* _WHAT IS REQUIRED_: Read through the records. Copy each line that has the word "nike".

Records from a data collection:
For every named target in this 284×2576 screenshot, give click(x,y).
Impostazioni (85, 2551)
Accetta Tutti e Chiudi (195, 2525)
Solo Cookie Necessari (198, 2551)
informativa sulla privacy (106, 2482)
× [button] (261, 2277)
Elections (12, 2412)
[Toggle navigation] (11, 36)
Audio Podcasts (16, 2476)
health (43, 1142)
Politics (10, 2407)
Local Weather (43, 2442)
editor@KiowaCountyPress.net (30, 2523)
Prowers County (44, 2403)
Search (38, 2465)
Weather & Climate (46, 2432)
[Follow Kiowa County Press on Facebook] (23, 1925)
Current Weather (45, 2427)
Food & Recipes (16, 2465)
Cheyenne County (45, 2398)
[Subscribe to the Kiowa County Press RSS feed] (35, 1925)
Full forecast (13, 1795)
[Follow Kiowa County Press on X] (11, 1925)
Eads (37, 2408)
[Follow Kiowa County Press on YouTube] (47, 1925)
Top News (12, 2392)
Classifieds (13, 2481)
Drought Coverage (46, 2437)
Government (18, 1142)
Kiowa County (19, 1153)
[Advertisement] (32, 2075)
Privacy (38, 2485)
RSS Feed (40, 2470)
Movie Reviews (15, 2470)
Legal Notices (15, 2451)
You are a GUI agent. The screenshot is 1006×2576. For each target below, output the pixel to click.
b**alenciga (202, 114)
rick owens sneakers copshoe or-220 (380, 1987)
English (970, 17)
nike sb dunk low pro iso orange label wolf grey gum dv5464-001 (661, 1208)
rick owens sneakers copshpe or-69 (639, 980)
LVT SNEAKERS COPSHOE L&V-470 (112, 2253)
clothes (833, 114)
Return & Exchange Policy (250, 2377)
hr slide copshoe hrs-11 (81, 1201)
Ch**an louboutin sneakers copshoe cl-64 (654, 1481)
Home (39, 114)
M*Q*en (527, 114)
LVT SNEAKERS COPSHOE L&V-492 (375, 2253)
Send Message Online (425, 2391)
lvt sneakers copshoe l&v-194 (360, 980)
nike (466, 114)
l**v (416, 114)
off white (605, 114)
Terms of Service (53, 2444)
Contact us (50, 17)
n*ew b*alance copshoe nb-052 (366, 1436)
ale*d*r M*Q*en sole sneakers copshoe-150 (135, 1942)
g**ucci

* _OUTPUT OF THE EXERCISE_:
nike sb dunk low pro iso orange label wolf grey gum dv5464-001 (661, 1208)
nike (466, 114)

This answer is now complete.